1979 undrafted free agents of note
| Player | Position | College |
|---|---|---|
| Varian Bristow | Tight end | Johnson C. Smith |
| Steve Brothers | Defensive back | Baylor |
| Kyle Grossart | Quarterback | Oregon State |
| Carlos Henderson | Defensive back | Eastern Michigan |
| Randy Hughley | Linebacker | Wyoming |
| Bobby Kimball | Wide Receiver | Oklahoma |
| John Kelly | Tight end | C. W. Post |
| Vince McCoy | Tight end | Tennessee State |
| Scott O'Brien | Defensive end | Wisconsin–Superior |
| James Pickens | Defensive Back | Michigan |
| Michael Rieker | Quarterback | Lehigh |
| Ron Smith | Linebacker | Clemson |
| Bob Unruh | Kicker | Wheaton |

== Regular season ==

=== Schedule ===

| Week | Opponent | Result | Record | Venue | Attendance |
|---|---|---|---|---|---|
| 1 | at Chicago Bears | L 3–6 | Soldier Field | 0–1 | 56,515 |
| 2 | New Orleans Saints | W 28–19 | Milwaukee County Stadium | 1–1 | 53,184 |
| 3 | Tampa Bay Buccaneers | L 21–10 | Lambeau Field | 1–2 | 55,498 |
| 4 | at Minnesota Vikings | L 27–21 (OT) | Metropolitan Stadium | 1–3 | 46,524 |
| 5 | New England Patriots | W 27–14 | Lambeau Field | 2–3 | 52,842 |
| 6 | at Atlanta Falcons | L 7–25 | Atlanta–Fulton County Stadium | 2–4 | 56,184 |
| 7 | Detroit Lions | W 24–16 | Milwaukee County Stadium | 3–4 | 53,930 |
| 8 | at Tampa Bay Buccaneers | L 3–21 | Tampa Stadium | 3–5 | 67,186 |
| 9 | at Miami Dolphins | L 7–27 | Orange Bowl | 3–6 | 47,741 |
| 10 | New York Jets | L 22–27 | Lambeau Field | 3–7 | 54,201 |
| 11 | Minnesota Vikings | W 19–7 | Milwaukee County Stadium | 4–7 | 52,706 |
| 12 | at Buffalo Bills | L 12–19 | Rich Stadium | 4–8 | 39,679 |
| 13 | Philadelphia Eagles | L 10–21 | Lambeau Field | 4–9 | 50,023 |
| 14 | at Washington Redskins | L 21–38 | RFK Stadium | 4–10 | 51,682 |
| 15 | Chicago Bears | L 14–15 | Lambeau Field | 4–11 | 54,207 |
| 16 | at Detroit Lions | W 18–13 | Pontiac Silverdome | 5–11 | 57,376 |

=== Season summary ===

==== Week 2: vs.
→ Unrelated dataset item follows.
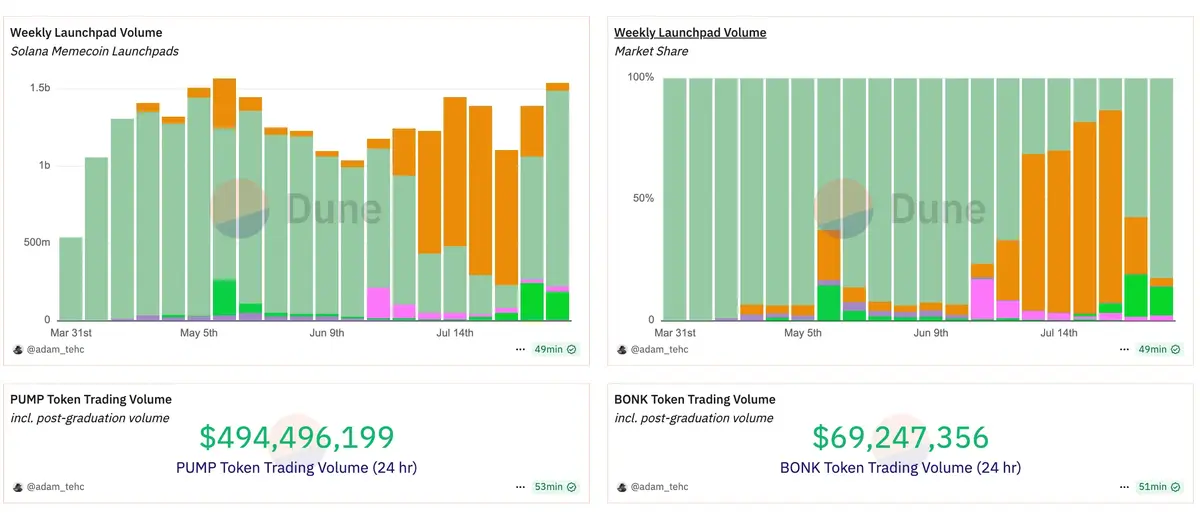
Task: Open the @adam_tehc profile link in the BONK Token panel
Action: [x=660, y=487]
New Orleans Saints ====

| Quarter | 1 | 2 | 3 | 4 | Total |
|---|---|---|---|---|---|
| Saints | 3 | 9 | 0 | 7 | 19 |
| Packers | 0 | 0 | 21 | 7 | 28 |

==== Week 15: vs. Chicago Bears ====

| Quarter | 1 | 2 | 3 | 4 | Total |
|---|---|---|---|---|---|
| Bears | 3 | 3 | 0 | 9 | 15 |
| Packers | 0 | 7 | 0 | 7 | 14 |

=== Standings ===

NFC Central
| view; talk; edit; | W | L | T | PCT | DIV | CONF | PF | PA | STK |
| Tampa Bay Buccaneers^{(2)} | 10 | 6 | 0 | .625 | 6–2 | 8–6 | 273 | 237 | W1 |
| Chicago Bears^{(5)} | 10 | 6 | 0 | .625 | 5–3 | 8–4 | 306 | 249 | W3 |
| Minnesota Vikings | 7 | 9 | 0 | .438 | 5–3 | 6–6 | 259 | 337 | L1 |
| Green Bay Packers | 5 | 11 | 0 | .313 | 3–5 | 4–8 | 246 | 316 | W1 |
| Detroit Lions | 2 | 14 | 0 | .125 | 1–7 | 2–10 | 219 | 365 | L3 |

== In popular media ==
The Packers versus Bears game of week 15 was used in an episode of That '70s Show ("Street Fighting Man") and was part of the seventh season. Eric invites his father, Red, to the game at Lambeau Field. Oddly, the Packers win in this episode, as opposed to real life, where they lost. Eric refers to the Bears as the "underdogs", when the Packers would have likely been the underdogs in the game, since the Packers were 4–10 heading into the game and the Bears were 9–5 heading to the game.